**EXERCISE BRIEF:**
In the records below, find the line containing "Instruction: Click the" and transcribe it and every line after it exactly; leave the pictures out.

[Dataset entries]

═══

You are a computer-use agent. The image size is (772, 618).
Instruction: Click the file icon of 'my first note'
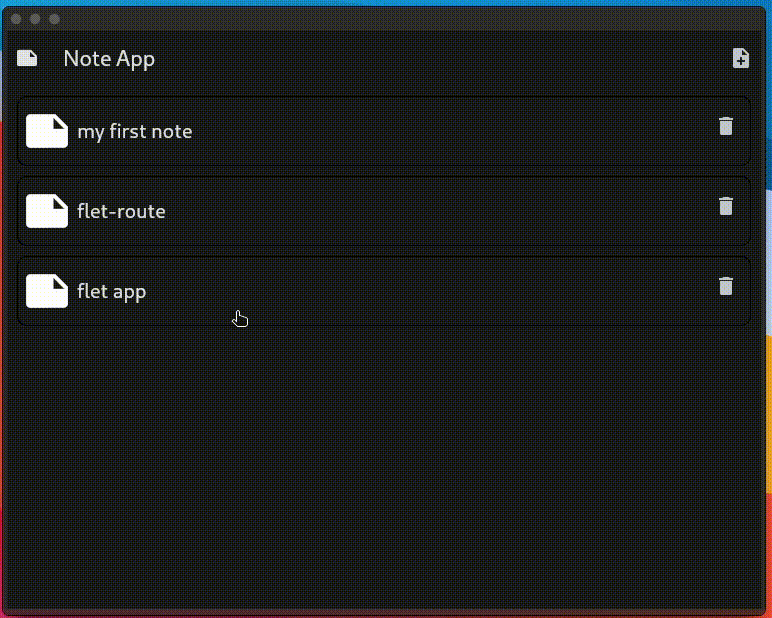[47, 131]
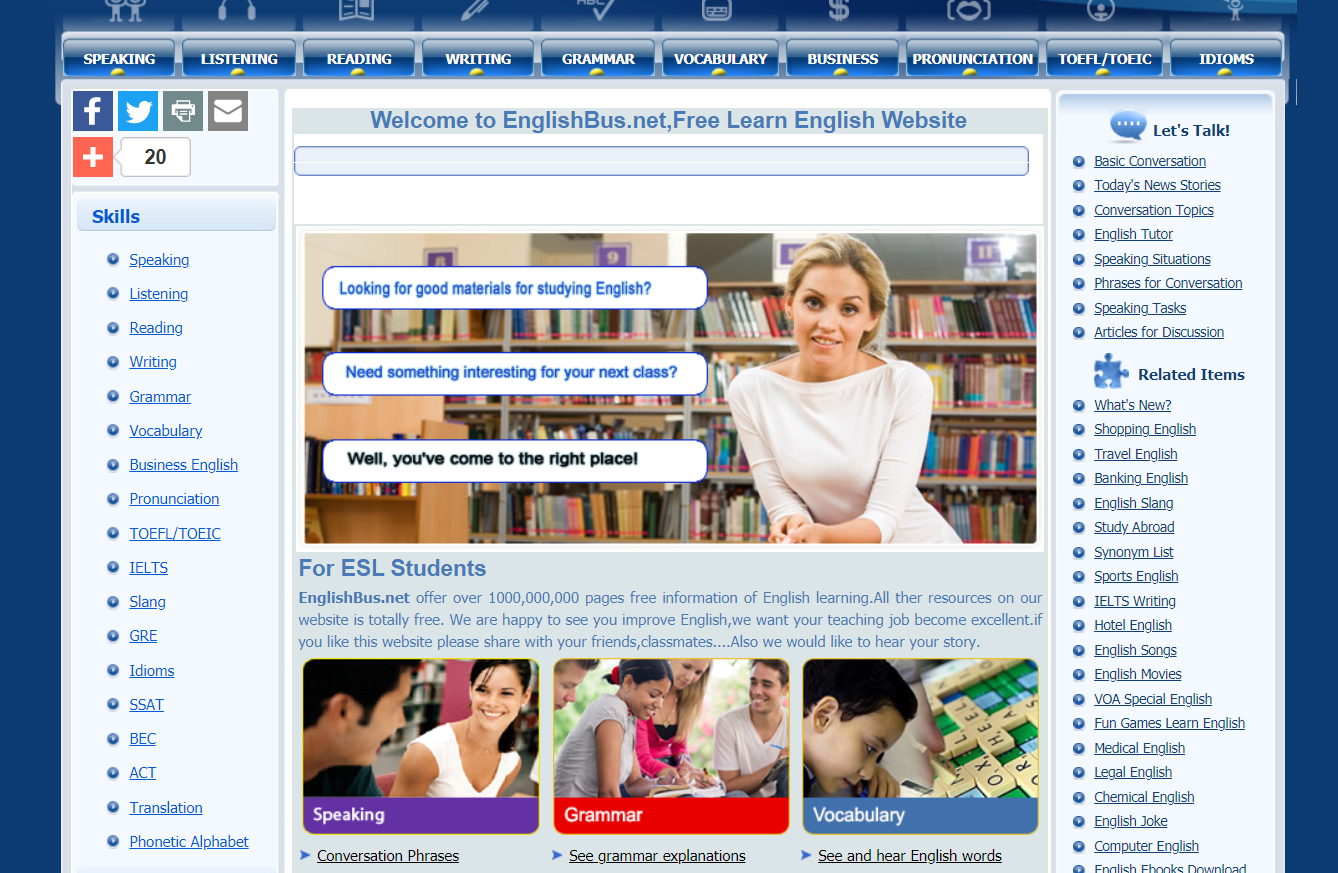Image resolution: width=1338 pixels, height=873 pixels.
Task: Follow the See grammar explanations link
Action: pyautogui.click(x=657, y=856)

═══

**EXPECTED OUTPUT:**
Instruction: Click the file icon of 'my first note'
[47, 131]
Image resolution: width=1338 pixels, height=873 pixels.
Task: Follow the See grammar explanations link
Action: pyautogui.click(x=657, y=856)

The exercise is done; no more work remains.